Выгнать всех и объяснить ему, что нет ничего плохого в танцах на шесте. Совершенно ничего плохого. Лучшее заключается в том, что этого больше не повторится.
Юри отнял руки от лица и глянул на меня. Я улыбался так ласково, как умел.
Все хорошо, Юри. Все ведь лучше некуда, ты что, не видишь, не чувствуешь?
— У вас кольца, — негромко произнес Крис. Но он выбрал потрясающий момент — микропаузу в общей вакханалии, так, чтобы его услышали даже повара на кухне.
— Нет.
— Да. Они парные, — я помахал рукой.
Мы были в либеральной Европе. У нас завтра Гран-При. Юри был… он был моим, у меня была его Метка, пошло оно все к черту, гори синим пламенем.

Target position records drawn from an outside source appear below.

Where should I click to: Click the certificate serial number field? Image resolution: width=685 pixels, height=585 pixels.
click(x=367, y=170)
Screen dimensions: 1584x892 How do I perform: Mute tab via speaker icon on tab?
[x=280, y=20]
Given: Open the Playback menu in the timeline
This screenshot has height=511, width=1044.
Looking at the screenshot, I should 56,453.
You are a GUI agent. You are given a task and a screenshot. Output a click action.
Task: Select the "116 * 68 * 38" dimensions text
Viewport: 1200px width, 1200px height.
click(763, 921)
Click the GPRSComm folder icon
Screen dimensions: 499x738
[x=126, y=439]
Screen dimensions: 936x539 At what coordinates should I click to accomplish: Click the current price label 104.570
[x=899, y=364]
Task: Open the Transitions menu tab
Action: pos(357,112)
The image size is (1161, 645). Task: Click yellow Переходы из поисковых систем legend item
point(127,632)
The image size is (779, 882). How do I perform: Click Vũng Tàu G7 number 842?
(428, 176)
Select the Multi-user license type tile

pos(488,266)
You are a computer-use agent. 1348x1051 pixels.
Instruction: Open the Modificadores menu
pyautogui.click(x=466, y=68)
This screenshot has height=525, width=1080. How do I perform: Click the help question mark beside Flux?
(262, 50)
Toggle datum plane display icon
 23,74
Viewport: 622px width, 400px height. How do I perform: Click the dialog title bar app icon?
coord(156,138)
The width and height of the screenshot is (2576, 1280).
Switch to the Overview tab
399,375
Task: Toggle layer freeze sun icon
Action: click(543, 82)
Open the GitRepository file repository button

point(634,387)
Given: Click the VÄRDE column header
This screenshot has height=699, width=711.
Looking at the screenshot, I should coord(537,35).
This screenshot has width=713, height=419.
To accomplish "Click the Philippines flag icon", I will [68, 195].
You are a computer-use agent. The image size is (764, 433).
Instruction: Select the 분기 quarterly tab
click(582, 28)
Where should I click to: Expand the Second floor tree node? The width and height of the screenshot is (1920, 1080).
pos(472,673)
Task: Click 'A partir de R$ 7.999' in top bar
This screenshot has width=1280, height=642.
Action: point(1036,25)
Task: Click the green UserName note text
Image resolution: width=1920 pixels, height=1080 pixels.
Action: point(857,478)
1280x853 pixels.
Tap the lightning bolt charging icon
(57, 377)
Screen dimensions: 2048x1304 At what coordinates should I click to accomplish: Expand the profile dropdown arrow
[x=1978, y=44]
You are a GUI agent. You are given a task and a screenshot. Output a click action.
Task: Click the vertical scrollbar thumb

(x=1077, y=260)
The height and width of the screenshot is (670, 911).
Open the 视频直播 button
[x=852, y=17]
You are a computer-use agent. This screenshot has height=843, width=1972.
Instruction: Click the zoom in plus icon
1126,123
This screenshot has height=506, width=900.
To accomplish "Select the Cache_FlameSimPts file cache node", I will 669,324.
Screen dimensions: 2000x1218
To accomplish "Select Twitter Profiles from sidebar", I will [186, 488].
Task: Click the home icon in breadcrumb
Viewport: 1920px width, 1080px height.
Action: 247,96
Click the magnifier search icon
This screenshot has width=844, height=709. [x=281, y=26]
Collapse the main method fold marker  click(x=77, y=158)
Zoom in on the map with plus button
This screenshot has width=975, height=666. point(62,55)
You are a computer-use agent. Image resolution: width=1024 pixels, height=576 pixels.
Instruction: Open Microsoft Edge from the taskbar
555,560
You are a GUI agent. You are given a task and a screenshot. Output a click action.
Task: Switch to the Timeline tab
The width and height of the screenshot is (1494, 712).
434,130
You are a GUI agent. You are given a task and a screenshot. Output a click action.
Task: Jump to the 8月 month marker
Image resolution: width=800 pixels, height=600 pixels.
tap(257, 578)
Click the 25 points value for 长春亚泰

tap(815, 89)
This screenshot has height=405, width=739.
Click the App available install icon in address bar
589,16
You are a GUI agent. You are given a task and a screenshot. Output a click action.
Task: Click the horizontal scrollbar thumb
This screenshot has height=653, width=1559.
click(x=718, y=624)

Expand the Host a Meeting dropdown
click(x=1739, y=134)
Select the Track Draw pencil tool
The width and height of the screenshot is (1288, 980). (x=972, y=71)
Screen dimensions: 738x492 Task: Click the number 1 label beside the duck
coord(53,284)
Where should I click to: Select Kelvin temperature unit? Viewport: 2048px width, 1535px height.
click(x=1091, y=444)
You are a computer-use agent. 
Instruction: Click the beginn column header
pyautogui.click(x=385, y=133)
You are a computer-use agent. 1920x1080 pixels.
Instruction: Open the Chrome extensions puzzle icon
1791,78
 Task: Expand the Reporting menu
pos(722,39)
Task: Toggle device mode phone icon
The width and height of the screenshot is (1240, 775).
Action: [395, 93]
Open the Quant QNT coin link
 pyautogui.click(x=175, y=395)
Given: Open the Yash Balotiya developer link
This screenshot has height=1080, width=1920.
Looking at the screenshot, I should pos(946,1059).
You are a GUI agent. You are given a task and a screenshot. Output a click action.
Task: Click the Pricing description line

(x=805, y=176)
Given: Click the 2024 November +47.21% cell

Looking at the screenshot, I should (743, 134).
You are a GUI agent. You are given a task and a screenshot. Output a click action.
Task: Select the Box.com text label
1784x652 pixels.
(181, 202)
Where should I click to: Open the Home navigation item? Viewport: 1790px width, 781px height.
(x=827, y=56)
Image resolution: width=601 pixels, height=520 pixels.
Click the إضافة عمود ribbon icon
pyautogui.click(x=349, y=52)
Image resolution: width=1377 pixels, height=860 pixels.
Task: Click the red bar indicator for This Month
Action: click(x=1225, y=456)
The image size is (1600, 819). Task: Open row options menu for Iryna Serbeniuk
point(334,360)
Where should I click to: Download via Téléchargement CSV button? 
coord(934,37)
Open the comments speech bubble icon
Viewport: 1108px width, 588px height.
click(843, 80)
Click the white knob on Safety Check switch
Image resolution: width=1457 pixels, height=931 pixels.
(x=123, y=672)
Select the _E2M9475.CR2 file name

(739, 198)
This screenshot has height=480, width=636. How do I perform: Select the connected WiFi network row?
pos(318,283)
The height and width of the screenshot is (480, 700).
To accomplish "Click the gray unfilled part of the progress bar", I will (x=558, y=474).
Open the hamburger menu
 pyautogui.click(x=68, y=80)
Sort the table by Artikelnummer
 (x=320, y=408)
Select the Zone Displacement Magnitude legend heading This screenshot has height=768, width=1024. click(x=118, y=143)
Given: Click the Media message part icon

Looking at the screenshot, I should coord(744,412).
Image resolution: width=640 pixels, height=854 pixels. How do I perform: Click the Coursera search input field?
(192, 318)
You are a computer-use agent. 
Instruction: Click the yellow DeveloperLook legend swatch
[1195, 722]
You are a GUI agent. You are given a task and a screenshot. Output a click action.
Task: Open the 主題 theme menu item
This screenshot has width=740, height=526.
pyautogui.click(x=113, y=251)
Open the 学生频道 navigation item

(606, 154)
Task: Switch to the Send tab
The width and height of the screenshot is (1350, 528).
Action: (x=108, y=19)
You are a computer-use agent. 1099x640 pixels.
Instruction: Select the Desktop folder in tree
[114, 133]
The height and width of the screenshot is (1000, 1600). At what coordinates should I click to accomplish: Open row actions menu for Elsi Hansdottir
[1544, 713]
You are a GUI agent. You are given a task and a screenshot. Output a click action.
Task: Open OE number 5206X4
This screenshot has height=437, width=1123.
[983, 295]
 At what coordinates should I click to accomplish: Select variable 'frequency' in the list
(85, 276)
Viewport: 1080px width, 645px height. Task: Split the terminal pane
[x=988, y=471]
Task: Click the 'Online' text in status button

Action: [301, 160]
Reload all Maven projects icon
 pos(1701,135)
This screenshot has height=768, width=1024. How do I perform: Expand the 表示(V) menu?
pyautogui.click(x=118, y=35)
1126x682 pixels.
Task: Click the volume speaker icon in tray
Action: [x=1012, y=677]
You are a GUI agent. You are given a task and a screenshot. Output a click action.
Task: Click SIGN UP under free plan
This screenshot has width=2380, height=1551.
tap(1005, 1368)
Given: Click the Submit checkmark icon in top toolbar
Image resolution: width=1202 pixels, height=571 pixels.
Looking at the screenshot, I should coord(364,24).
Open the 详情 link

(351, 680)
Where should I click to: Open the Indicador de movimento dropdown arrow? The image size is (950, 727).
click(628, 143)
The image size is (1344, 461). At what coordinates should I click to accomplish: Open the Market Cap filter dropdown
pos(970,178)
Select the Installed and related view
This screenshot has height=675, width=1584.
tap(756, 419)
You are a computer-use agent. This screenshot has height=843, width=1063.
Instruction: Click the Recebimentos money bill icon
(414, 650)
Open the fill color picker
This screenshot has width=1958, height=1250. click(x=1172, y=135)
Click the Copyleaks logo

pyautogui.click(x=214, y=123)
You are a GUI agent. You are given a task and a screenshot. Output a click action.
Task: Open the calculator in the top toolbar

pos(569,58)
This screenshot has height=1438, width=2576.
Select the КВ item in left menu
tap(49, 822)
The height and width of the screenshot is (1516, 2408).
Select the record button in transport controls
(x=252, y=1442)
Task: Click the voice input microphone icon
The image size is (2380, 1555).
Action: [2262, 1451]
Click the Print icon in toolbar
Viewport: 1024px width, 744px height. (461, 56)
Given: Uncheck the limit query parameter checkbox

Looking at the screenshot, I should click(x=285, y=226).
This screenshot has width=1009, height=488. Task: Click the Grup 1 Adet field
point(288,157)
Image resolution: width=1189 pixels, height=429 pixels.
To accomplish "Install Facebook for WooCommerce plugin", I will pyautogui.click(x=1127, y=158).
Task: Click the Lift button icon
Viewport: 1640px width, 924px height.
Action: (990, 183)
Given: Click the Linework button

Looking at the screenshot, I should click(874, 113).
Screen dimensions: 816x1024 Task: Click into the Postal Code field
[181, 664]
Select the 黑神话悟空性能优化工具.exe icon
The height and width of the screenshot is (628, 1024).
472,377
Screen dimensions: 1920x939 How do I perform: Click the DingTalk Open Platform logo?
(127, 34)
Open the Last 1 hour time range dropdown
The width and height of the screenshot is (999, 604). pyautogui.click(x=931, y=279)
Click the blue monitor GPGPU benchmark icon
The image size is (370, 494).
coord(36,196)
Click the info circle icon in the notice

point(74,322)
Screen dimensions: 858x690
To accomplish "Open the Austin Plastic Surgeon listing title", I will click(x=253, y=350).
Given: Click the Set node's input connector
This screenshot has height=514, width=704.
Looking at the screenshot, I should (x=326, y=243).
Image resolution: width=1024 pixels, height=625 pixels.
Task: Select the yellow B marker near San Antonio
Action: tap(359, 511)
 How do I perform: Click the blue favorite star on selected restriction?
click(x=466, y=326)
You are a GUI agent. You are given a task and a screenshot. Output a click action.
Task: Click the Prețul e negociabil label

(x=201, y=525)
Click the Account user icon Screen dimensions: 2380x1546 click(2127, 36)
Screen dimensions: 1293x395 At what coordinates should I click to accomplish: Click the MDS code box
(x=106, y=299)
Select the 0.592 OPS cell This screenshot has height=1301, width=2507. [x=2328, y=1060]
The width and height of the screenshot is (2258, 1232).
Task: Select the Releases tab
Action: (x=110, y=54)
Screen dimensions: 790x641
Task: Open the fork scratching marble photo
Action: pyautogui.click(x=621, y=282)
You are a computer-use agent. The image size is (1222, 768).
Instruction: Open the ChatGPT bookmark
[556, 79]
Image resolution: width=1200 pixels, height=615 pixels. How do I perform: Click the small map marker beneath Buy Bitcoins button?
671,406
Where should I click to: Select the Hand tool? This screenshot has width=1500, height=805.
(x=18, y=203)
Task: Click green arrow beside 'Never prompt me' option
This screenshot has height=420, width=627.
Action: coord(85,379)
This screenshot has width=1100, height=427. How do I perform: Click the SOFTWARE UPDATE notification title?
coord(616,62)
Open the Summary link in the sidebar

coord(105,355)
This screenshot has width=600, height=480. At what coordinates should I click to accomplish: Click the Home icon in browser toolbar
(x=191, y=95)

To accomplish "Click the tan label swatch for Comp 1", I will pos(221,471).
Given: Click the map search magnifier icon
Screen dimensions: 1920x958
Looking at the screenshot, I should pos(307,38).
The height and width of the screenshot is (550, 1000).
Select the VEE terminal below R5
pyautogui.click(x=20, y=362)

Юрка встретил мой взгляд и изобразил, как его тошнит в тарелку. Я поднял брови и посмотрел на Алтына.
Алтын улыбнулся мне. Мне никто не поверит, разумеется, но он улыбался, он дернул уголком рта. Большего и не нужно.
Пхичит вскочил на ноги и заорал на весь ресторан:
— Мой лучший друг женится!
Юри посмотрел на меня с ужасом.
Я взял его за руку.
Это слышал весь ресторан. Это видел весь ресторан. И если я не ошибаюсь в Крисе и Пхичите, это увидит вся Сеть в ближайшие несколько часов.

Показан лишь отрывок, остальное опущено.